I’d be lying if I didn’t tell you that I have been thoroughly and completely devastated in the war to get my children to eat healthy, balanced meals. I have actually lost sleep over it, so great is the pressure I feel as a mother to ensure that my kids grow up with the palates of French schoolchildren who enjoy freaking oyster plant in their school cafeteria, instead of kids whose only introduction to French food are fries and chocolate croissants. And then there’s the little fact that the media alerted us all that picky eating might just be an underlying sign of some serious mental issues, but don’t freak out, really.

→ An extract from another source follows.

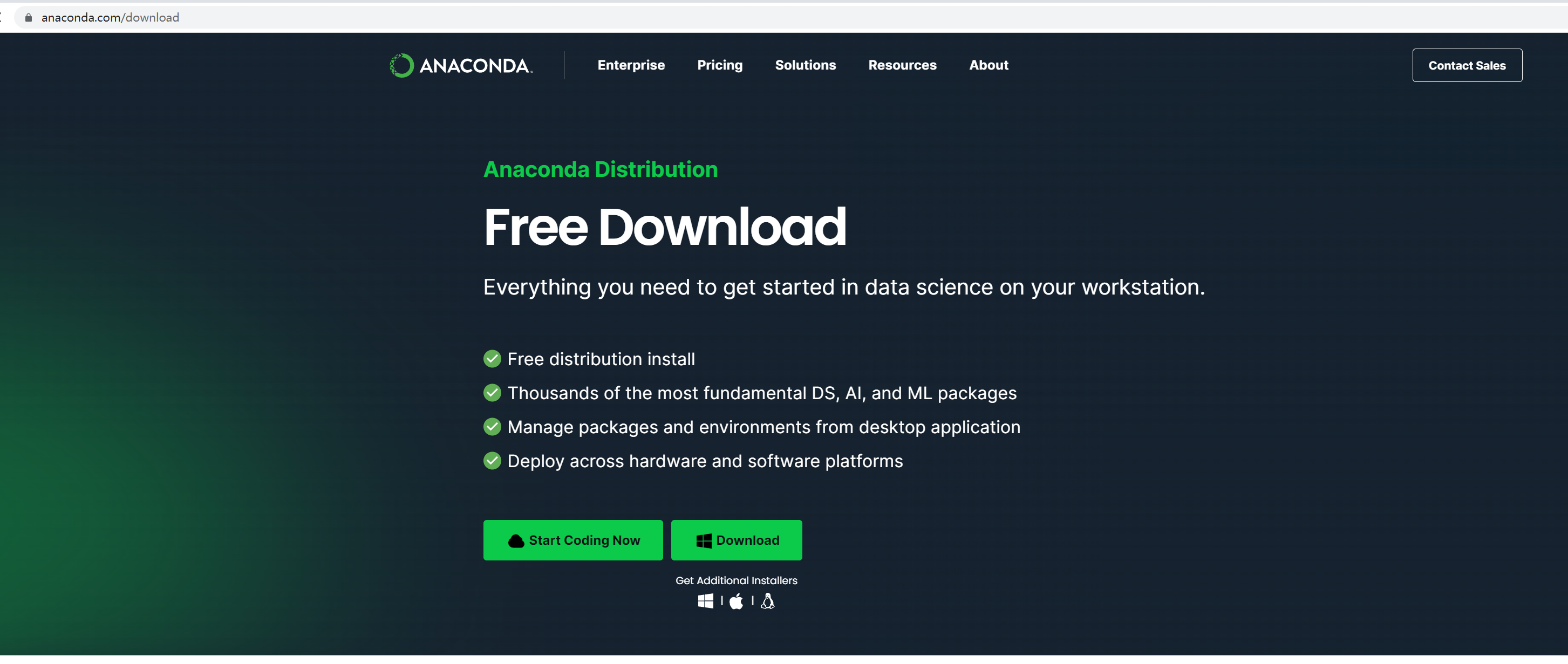Click the cloud icon on Start Coding Now
Viewport: 1568px width, 664px height.
click(x=517, y=540)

The truth is, I feel like a big, fat failure of a mom. And aside from my very real concern that my kids aren’t eating a fresh, balanced diet, is the fact that I have no one to blame but myself. I mean, I feed them, right? So therefore, it’s all my fault.

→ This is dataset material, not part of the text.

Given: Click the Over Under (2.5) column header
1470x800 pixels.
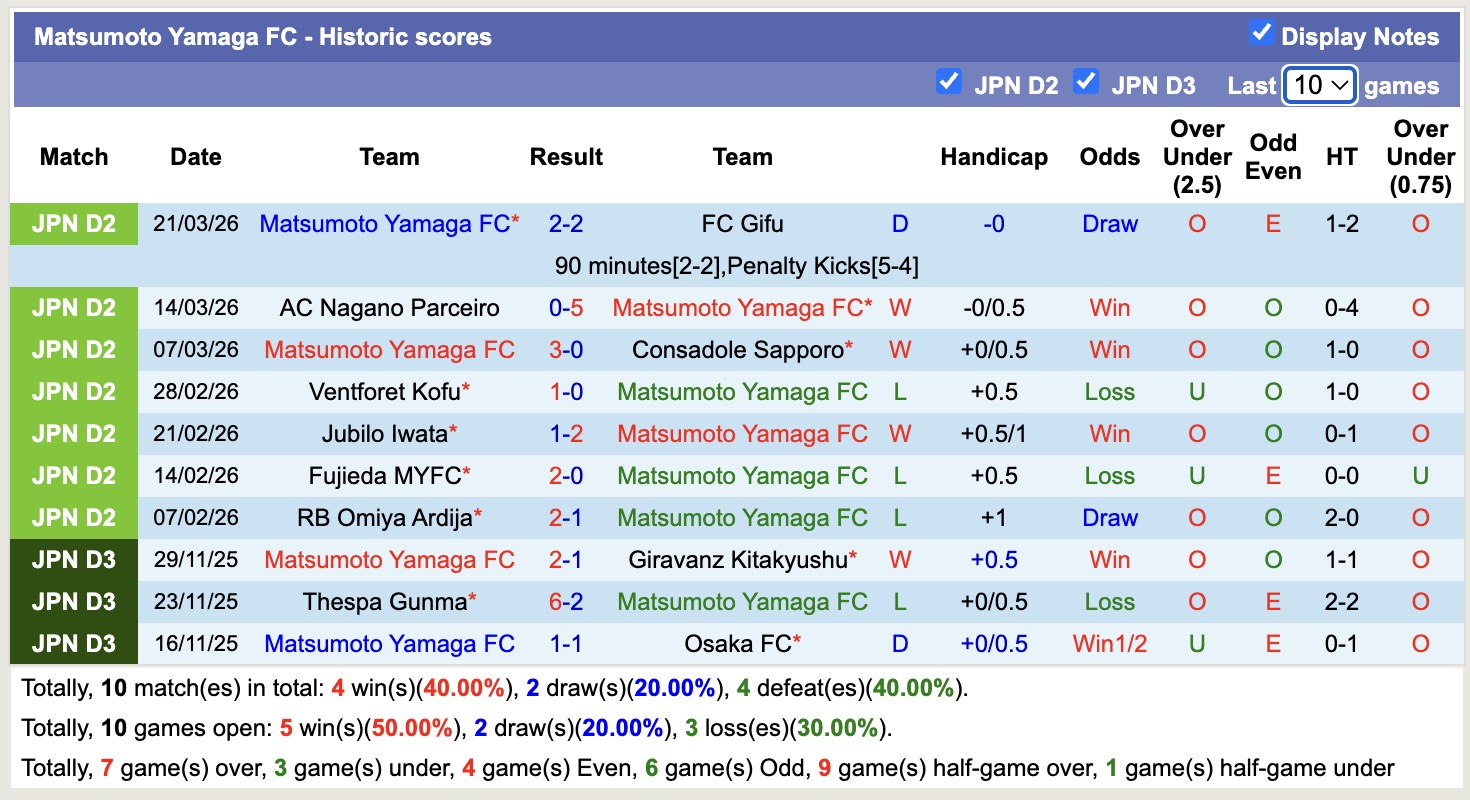Looking at the screenshot, I should pos(1196,157).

In an attempt to get my kids to eat healthier, I finally gave in and sought the advice of a pediatrician. Unsurprisingly, he blamed my laxness on my kids’ food choices. Don’t give them anything else, he said. Don’t let them snack at all. And then, also, duh.
Which, OK, OK, I get it. In theory, that little piece of advice from a man, who I wager has never actually spent time at home caring for four children, (but that’s just petty of me to point out, isn’t it?), should work. But in reality, it only serves to 1. make my kid starve 2. make us all stressed out 3. turn food into a power struggle.

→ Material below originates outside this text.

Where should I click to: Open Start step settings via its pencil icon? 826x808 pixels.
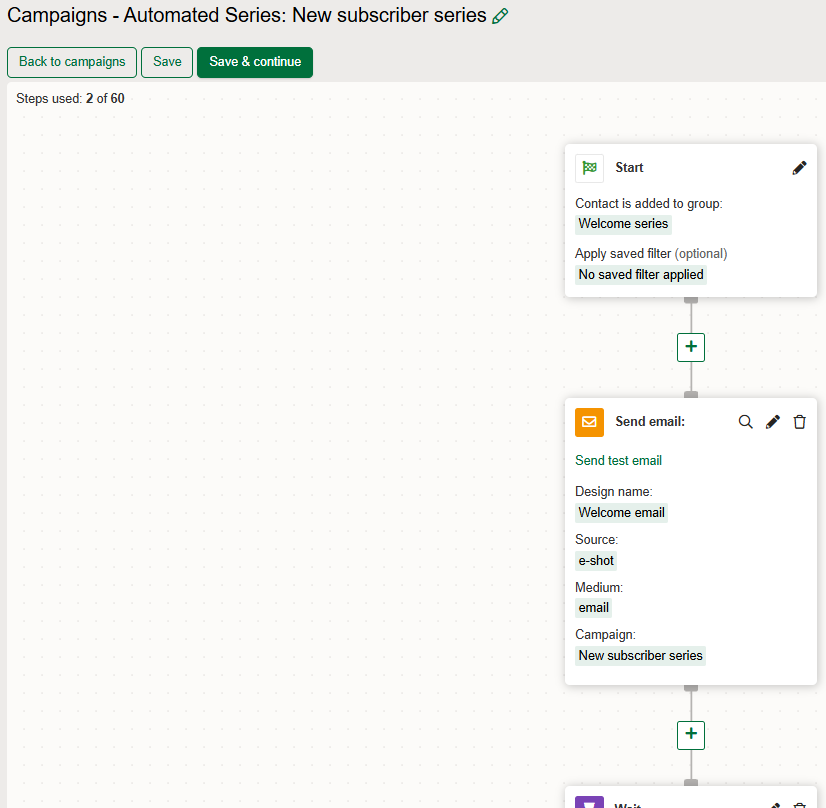coord(799,167)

It’s common advice, given in articles and by our pediatricians, to simply limit other food choices in hopes of forcing a picky child to eat the healthy food you cook. But that lovely piece of advice that, quite honestly, simply served to stress both me and my children out more than anything, didn’t help at all.
Instead of eating the food I prepared or succumbing to the pressure, my kids just refused to eat anything at all. And don’t let yourself think that I am a pushover, because I assure you I am not. No snacking = no snacking and what you get is what you get, so don’t throw a fit. But it still wasn’t helping. And let’s face it, guys, I want my kids to freaking eat. I am not a monster. I am not a horrible person who wants to cook boiled vegetables and gruel and gleefully shove it down my kids’ throats. I want them to come to enjoy food, for both the way it brings us all together and the deliciousness and nourishment it provides.
So instead of laying down the law as a parent of a picky eater, I decided to go the alternative route and simply give up.
I gave up the fight.
To make all of our lives better, I decided that instead of making food a power struggle in our home, because picky eating is very frequently tied to other issues, such as anxiety, intense emotions, and sensitivities, I would “give in” by rotating one or two alternate options that would be offered if the child:
- Tried the meal and
- Politely declined the meal
The rules are always the same: they have to try the food, even if they’ve previously tried it, and there is no fuss about it. They don’t have to whine or complain or cry or throw themselves on the floor in despair. It can be as simple as trying it and requesting Plan B, no dramatics allowed. That way, I reasoned, the child is still being introduced to new foods, and by not making it a struggle or cutting out all other foods or making it this big, dramatic fight all the time, the food would not turn into any kind of power struggle or way for my child to use food to express other emotions.
In my mind, having a few, not-ideal Plan B options (think frozen tortellini, chicken nuggets, or a plain, non-sugary cereal) is a temporary solution that in the end, will get us all through this stage. I’d like to think that if we just stay the course and keep introducing our kids to delicious, healthy, and varied foods, that they will eventually come to realize how freaking awesome their parents are for serving up walnut-crusted salmon, homemade chicken pad thai, pumpkin spice chili, and steak and mashed potatoes. (Also by “we”, I mean my husband because I suck at cooking.)
I can’t tell you how much this new attitude has helped. I’m no longer stressed and ranting and raving about the fact that they won’t eat anything I cook, and why won’t you eat, and no snacks for you, and blah, blah, blah. And in return, I’ve been pleasantly surprised by the things my daughter has tried and actually loved, such as roasted broccoli with “seasonings” (garlic and lemon juice) and homemade turkey meatballs.
This method has helped save all of our sanity, ensured that my children aren’t starving, and has given me a short-term solution to ending the food drama. My ultimate goal is to not make healthy food a punishment of any kind, so by offering the alternate options I’m still presenting a variety of foods and I can hold on to the hope that eventually, they will realize that the food we make is quite delicious.
Because if that kid can’t come to learn to love my homemade blueberry muffins, I really think all hope is lost.